▸ Exercise objective
Write out every line of the records below as a numbered list, leaving out the blank lines.

▸ Records to process
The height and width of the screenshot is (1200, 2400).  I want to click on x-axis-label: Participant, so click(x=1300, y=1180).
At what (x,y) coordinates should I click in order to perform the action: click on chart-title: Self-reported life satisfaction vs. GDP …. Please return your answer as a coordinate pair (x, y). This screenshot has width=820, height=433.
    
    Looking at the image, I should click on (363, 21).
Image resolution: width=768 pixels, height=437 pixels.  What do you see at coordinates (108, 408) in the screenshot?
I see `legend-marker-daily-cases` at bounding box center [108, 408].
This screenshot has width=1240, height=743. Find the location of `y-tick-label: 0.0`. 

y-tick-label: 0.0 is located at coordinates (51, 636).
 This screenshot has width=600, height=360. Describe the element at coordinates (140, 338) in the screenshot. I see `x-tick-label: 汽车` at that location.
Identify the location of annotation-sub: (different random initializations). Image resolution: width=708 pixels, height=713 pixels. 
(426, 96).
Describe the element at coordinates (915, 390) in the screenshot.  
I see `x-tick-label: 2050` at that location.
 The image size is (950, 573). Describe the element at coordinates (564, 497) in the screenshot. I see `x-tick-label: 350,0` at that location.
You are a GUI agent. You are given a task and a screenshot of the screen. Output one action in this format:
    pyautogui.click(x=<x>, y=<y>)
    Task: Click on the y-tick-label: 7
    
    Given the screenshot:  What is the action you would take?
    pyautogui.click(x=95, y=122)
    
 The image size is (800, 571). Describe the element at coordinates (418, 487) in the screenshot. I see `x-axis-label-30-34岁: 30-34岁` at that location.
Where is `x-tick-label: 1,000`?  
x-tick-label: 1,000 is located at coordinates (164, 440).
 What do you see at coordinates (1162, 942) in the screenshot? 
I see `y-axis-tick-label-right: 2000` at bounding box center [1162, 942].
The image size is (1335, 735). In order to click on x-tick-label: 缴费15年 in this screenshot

▸ Task response
1. The height and width of the screenshot is (1200, 2400).  I want to click on x-axis-label: Participant, so click(x=1300, y=1180).
2. At what (x,y) coordinates should I click in order to perform the action: click on chart-title: Self-reported life satisfaction vs. GDP …. Please return your answer as a coordinate pair (x, y). This screenshot has width=820, height=433.
3.     Looking at the image, I should click on (363, 21).
4. Image resolution: width=768 pixels, height=437 pixels.  What do you see at coordinates (108, 408) in the screenshot?
5. I see `legend-marker-daily-cases` at bounding box center [108, 408].
6. This screenshot has width=1240, height=743. Find the location of `y-tick-label: 0.0`. 
7. y-tick-label: 0.0 is located at coordinates (51, 636).
8.  This screenshot has width=600, height=360. Describe the element at coordinates (140, 338) in the screenshot. I see `x-tick-label: 汽车` at that location.
9. Identify the location of annotation-sub: (different random initializations). Image resolution: width=708 pixels, height=713 pixels. 
10. (426, 96).
11. Describe the element at coordinates (915, 390) in the screenshot.  
12. I see `x-tick-label: 2050` at that location.
13.  The image size is (950, 573). Describe the element at coordinates (564, 497) in the screenshot. I see `x-tick-label: 350,0` at that location.
14. You are a GUI agent. You are given a task and a screenshot of the screen. Output one action in this format:
15.     pyautogui.click(x=<x>, y=<y>)
16.     Task: Click on the y-tick-label: 7
17.     Given the screenshot:  What is the action you would take?
18.     pyautogui.click(x=95, y=122)
19.  The image size is (800, 571). Describe the element at coordinates (418, 487) in the screenshot. I see `x-axis-label-30-34岁: 30-34岁` at that location.
20. Where is `x-tick-label: 1,000`?  
21. x-tick-label: 1,000 is located at coordinates (164, 440).
22.  What do you see at coordinates (1162, 942) in the screenshot? 
23. I see `y-axis-tick-label-right: 2000` at bounding box center [1162, 942].
24. The image size is (1335, 735). In order to click on x-tick-label: 缴费15年 in this screenshot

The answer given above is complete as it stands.